WRITTEN INSTRUCTION:
Copy out each line from the rows below that contains the word "Toggle".
══════
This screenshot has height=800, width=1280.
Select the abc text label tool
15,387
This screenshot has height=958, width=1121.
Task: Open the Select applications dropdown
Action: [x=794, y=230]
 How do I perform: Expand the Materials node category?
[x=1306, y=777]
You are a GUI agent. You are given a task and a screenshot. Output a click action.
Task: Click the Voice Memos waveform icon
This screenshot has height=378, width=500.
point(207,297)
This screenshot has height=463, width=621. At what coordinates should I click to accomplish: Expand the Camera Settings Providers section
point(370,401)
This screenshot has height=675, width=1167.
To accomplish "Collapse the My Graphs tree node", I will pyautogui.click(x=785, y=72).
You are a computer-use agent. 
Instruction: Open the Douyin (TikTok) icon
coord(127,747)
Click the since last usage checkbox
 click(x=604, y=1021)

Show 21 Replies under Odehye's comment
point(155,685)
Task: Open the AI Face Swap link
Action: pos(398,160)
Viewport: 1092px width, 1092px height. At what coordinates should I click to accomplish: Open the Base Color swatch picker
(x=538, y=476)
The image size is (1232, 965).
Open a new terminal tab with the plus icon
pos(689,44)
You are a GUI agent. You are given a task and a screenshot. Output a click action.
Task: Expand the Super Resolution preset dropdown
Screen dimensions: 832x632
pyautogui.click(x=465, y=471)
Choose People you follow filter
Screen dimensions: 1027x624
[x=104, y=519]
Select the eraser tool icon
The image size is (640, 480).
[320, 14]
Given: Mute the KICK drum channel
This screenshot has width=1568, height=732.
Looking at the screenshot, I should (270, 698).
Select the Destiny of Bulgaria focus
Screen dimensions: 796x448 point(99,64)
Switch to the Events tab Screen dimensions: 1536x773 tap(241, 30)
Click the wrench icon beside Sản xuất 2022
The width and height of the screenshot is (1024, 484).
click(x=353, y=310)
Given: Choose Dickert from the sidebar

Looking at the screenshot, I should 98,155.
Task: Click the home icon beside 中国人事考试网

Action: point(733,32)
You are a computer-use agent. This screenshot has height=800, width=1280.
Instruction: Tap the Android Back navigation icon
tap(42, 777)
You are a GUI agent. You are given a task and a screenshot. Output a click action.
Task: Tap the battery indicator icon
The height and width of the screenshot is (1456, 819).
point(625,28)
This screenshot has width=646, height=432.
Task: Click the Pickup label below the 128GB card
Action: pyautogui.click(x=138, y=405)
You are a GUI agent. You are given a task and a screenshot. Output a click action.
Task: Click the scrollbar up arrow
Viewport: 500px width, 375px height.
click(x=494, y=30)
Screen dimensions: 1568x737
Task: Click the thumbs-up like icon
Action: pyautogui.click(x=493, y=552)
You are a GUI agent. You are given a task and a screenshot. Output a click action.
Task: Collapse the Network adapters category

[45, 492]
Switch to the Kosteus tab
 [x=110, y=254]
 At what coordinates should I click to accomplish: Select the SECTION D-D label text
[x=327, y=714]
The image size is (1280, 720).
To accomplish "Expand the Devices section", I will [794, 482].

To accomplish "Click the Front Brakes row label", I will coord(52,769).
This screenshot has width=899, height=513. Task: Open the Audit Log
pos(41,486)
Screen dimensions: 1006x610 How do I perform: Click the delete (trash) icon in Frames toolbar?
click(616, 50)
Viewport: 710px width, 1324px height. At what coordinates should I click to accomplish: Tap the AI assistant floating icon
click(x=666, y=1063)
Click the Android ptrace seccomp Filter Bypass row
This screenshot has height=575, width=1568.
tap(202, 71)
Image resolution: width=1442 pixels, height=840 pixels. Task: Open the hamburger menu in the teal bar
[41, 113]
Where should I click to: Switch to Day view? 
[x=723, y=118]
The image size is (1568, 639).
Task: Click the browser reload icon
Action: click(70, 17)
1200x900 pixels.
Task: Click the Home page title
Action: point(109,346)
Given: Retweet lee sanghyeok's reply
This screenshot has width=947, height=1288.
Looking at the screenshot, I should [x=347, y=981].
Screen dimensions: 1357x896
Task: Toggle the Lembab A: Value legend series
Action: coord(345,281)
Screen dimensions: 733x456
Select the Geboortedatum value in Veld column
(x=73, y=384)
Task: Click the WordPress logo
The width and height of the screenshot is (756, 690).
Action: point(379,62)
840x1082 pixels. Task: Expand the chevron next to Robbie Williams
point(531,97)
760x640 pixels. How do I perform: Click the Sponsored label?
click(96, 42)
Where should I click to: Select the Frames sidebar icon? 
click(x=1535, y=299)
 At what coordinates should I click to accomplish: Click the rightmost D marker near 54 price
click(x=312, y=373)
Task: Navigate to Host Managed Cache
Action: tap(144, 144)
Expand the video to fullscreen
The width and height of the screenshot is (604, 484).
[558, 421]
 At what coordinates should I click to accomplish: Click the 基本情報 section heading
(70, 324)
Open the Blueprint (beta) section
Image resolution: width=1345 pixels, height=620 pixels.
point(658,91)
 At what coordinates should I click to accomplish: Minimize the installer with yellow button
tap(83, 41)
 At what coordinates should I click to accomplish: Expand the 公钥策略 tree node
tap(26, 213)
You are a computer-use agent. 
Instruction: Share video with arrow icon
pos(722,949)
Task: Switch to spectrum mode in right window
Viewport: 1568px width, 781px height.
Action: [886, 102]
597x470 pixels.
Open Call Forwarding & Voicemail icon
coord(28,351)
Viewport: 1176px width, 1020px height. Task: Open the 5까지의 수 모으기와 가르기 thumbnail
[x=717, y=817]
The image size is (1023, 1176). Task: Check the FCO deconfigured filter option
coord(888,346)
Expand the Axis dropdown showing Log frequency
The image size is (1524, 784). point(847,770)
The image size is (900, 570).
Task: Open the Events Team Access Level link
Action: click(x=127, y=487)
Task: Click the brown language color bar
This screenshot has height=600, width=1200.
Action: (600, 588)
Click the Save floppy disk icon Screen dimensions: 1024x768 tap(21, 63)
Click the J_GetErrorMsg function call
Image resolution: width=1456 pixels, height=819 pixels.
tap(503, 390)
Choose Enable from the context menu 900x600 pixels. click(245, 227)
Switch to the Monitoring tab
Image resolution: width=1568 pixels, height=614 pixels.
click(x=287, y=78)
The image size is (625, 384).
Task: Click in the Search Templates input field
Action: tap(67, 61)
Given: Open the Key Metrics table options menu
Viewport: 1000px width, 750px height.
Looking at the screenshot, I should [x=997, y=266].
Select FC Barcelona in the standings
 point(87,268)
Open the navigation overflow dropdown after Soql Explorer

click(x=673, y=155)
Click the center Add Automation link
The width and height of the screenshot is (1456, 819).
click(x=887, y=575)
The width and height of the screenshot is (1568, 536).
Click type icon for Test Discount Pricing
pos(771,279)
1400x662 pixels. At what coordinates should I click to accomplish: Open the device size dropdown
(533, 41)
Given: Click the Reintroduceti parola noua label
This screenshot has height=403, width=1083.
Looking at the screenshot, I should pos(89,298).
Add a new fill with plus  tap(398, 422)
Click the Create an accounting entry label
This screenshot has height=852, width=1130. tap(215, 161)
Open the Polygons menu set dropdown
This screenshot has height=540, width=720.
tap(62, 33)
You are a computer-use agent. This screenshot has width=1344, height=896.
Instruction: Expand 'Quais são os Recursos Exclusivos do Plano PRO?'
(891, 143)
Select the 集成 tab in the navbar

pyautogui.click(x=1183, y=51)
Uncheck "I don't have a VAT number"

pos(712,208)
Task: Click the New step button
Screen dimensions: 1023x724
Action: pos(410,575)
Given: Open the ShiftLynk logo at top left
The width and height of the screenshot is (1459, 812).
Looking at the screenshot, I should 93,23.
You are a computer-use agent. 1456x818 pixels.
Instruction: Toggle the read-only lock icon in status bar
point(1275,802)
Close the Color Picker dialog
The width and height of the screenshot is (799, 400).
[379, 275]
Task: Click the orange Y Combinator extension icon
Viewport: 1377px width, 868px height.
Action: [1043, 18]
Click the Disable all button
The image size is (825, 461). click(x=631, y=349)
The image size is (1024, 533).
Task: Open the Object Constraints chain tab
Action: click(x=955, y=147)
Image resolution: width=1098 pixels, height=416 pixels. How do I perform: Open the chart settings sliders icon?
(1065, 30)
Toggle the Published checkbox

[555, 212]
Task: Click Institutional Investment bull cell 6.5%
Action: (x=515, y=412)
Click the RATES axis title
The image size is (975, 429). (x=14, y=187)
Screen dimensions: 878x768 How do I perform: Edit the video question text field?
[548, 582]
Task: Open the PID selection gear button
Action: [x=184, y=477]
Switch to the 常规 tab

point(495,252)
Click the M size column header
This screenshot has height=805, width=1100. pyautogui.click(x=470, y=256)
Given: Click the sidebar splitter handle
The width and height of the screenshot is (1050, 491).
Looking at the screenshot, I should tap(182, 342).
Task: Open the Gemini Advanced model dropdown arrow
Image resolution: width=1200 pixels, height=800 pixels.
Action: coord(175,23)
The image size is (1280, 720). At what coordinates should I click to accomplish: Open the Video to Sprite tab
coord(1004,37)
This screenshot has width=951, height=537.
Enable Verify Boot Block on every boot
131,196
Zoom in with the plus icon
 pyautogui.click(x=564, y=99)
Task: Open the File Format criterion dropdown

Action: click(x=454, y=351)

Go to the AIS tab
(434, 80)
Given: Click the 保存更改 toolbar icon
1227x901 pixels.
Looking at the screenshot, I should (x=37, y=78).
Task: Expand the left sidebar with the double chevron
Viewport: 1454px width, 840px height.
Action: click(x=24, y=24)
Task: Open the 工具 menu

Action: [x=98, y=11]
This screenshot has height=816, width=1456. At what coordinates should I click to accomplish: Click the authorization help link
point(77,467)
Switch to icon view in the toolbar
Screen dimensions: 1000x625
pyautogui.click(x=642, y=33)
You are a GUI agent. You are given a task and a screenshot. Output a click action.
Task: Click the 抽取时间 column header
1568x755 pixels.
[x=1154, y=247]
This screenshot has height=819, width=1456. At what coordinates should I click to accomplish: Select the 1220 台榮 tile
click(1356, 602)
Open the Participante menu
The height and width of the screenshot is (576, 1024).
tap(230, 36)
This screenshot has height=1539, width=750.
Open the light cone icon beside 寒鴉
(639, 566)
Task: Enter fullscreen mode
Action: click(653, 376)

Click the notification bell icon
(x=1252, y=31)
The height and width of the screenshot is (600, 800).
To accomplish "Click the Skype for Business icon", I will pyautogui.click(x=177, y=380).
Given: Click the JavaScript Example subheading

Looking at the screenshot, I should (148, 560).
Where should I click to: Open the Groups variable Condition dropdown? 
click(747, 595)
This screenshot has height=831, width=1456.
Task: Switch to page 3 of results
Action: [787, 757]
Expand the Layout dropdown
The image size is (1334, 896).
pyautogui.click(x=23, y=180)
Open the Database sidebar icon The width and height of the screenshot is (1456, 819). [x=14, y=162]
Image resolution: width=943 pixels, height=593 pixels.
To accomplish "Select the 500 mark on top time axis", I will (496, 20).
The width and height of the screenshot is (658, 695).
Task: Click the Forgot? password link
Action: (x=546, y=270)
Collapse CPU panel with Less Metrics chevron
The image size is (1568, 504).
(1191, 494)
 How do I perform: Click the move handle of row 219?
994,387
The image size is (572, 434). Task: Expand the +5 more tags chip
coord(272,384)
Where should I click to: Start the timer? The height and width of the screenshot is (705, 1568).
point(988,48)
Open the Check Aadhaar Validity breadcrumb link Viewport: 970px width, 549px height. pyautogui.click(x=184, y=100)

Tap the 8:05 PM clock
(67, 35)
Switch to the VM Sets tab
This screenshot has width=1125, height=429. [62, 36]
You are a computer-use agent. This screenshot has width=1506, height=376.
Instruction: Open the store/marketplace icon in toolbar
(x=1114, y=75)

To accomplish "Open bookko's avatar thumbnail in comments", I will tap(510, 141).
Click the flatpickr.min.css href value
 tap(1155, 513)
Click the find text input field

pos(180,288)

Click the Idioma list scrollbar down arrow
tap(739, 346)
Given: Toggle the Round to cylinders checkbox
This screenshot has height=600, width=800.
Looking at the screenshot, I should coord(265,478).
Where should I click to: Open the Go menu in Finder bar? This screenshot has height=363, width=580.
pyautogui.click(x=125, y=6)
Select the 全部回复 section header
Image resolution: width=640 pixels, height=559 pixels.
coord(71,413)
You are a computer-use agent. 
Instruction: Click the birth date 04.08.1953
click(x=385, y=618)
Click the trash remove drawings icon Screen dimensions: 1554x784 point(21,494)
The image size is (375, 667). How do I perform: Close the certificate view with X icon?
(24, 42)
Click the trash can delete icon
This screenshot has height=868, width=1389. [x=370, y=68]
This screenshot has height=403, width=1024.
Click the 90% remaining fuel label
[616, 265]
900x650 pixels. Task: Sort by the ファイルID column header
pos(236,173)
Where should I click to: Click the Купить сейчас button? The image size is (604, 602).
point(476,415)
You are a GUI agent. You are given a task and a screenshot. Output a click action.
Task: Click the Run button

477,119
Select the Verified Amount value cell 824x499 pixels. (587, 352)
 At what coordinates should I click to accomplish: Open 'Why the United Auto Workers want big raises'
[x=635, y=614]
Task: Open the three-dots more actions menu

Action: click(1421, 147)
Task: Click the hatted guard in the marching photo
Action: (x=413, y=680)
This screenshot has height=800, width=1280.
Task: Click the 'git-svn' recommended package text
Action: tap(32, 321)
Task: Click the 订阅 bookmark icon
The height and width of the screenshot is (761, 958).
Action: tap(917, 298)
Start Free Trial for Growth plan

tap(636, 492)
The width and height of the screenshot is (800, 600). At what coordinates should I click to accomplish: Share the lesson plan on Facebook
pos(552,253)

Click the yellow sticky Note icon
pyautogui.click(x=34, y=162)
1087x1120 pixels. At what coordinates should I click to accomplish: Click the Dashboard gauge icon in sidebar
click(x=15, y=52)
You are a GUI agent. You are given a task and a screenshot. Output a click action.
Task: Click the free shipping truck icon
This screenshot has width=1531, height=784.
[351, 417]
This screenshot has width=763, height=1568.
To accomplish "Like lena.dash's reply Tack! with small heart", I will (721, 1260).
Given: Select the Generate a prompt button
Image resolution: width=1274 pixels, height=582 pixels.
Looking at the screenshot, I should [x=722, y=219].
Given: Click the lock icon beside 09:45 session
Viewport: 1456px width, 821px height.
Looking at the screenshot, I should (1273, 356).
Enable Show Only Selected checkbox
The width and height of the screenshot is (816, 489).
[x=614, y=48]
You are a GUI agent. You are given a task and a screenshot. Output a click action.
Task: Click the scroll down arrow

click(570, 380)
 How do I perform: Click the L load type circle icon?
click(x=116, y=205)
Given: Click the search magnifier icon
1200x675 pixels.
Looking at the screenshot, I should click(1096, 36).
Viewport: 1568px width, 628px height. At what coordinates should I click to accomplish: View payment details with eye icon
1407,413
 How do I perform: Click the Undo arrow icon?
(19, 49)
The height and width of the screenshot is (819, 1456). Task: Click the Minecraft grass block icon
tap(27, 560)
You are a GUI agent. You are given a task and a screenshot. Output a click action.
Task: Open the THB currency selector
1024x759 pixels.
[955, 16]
══════
REPLY:
Task: Toggle the Lembab A: Value legend series
Instruction: Toggle the read-only lock icon in status bar
Toggle the Published checkbox
Given: Toggle the Round to cylinders checkbox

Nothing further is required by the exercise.